And the result of this is that English is the best language for marketing and advertising.

If, for instance, people seem to become resistant to the word 'help', then succour at hand. Why would people become resistant to the word 'help'? Oh, but 'help' is the most useful word in advertising. If advertisers want to persuade you that their product keeps out water, but are uneasily aware that the product only tends to keep out water, they do not say: 'Raintex tends to keep out water]', but: 'Raintex helps to keep out water]'. Millions of products help us to do things. They don't do the thing, they just help to do the thing. So many things are doing so much helping that sooner or later advertisers look round for another word - and there, lo and behold, is 'aid'] Help is a German-based product, while aid is of French origin. Lucky old advertisers.

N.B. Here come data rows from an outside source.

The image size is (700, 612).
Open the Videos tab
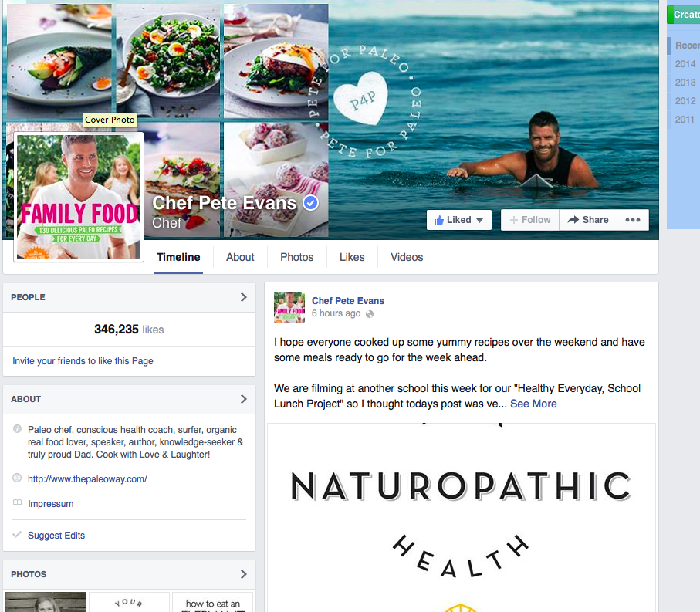pyautogui.click(x=407, y=258)
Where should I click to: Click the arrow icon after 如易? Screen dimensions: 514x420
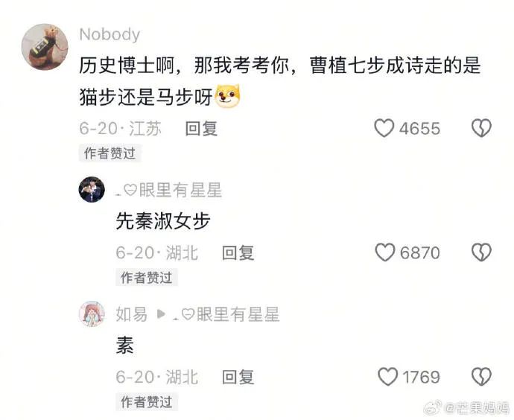[161, 314]
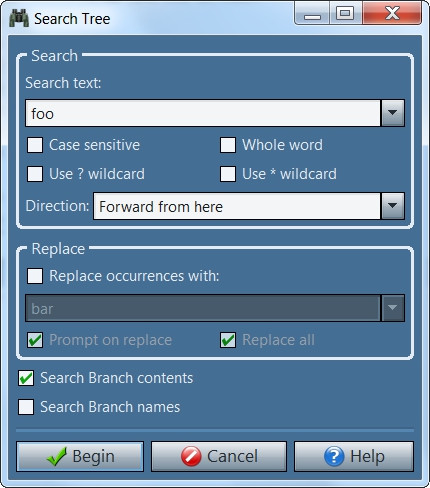Expand the Direction dropdown arrow

(x=393, y=206)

I sometimes wonder if the marketing and advertising trades once got together to decide what to call water with bubbles in it. 'Bubbly water' is good, but it isn't very glamorous; nor is 'fizzy water'. On the Continent they talk about gas - when you ask a waiter for water, he tends to ask 'Con gas o sin gas?' - but nobody has had the courage to try to sell 'gassy water' or even 'gaseous water'. Luckily, someone had the brilliant idea of calling it 'sparkling water'. There was a time when only dry things sparkled (your eyes, your diamonds, the stars) but those days are gone, and sparkling is now an activity confined to water and to wines that the maker wants you to think are almost as good as champagne.

(The French equivalent of 'sparkling' is 'petillant', a word I like because it not only has overtones of crackling, but it is also a derivative of the word 'peter', which means 'to fart'. I think I am right in saying that no English derivative of the word 'fart' has ever been big in the advertising world. The French are obviously more relaxed and less uptight about these things than we are; there is a wonderful expression in French for a type of light waffle: 'pet-de-nonne' - 'As light as a nun's fart' - what a great slogan])

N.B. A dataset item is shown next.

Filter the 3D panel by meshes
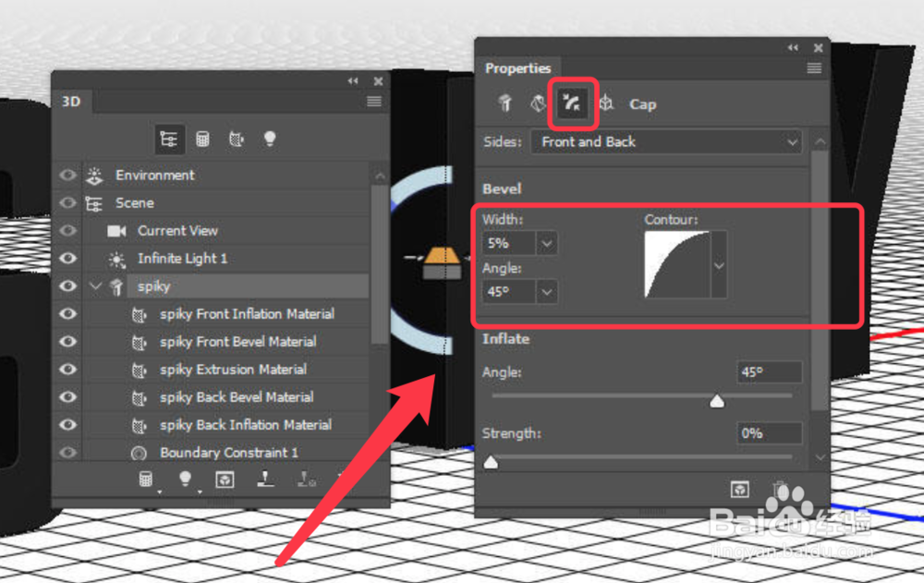 click(x=203, y=139)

I once wrote an article in which I said that too much British advertising was jokey, as if the agencies were trying to make each other laugh. I received a furious letter from an advertising executive saying that it was true, but we weren't to say so, as someone might notice and get serious, and then our advertising would become like the Americans'. I have kept quiet ever since, and it is still jokey, but it is also, I have noticed, full of unanswerable claims.

If you are told that a beer reaches places that others don't, or that it's what your right arm is for, the claim is clearly so trivial that nobody thinks of taking it seriously. This tendency reached some kind of record level recently with the birth of a slogan from the Kiwi wine industry: 'New Zealand grapes . . . the first to greet the sun each day]' The more you think about that, the more worried you are that grown-ups could have thought it up and put it out.

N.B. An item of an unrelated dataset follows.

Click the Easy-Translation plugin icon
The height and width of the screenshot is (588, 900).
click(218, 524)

Meanwhile, if you are still not worried by advertising, ask yourself these questions:

1. What does 'naturally carbonated' mean?

2. Why do advertisements for talcum powder never tell you what talcum powder is made from?

3. Why are things called 'shower-proof' when they could be called 'rain-proof'?

4. How can a thing be 'unnaturally' carbonated?

5. What do you think talcum powder is made of?

6. Why does a restaurant serving New Orleans-type food call itself 'Old Orleans', when old Orleans is actually a town in France?

7. Did you ever meet anyone who had actually seen a jojoba growing?

8. If you look up 'talcum' in the dictionary and find that it is a kind of rock, does this mean you anoint your body with powdered rock?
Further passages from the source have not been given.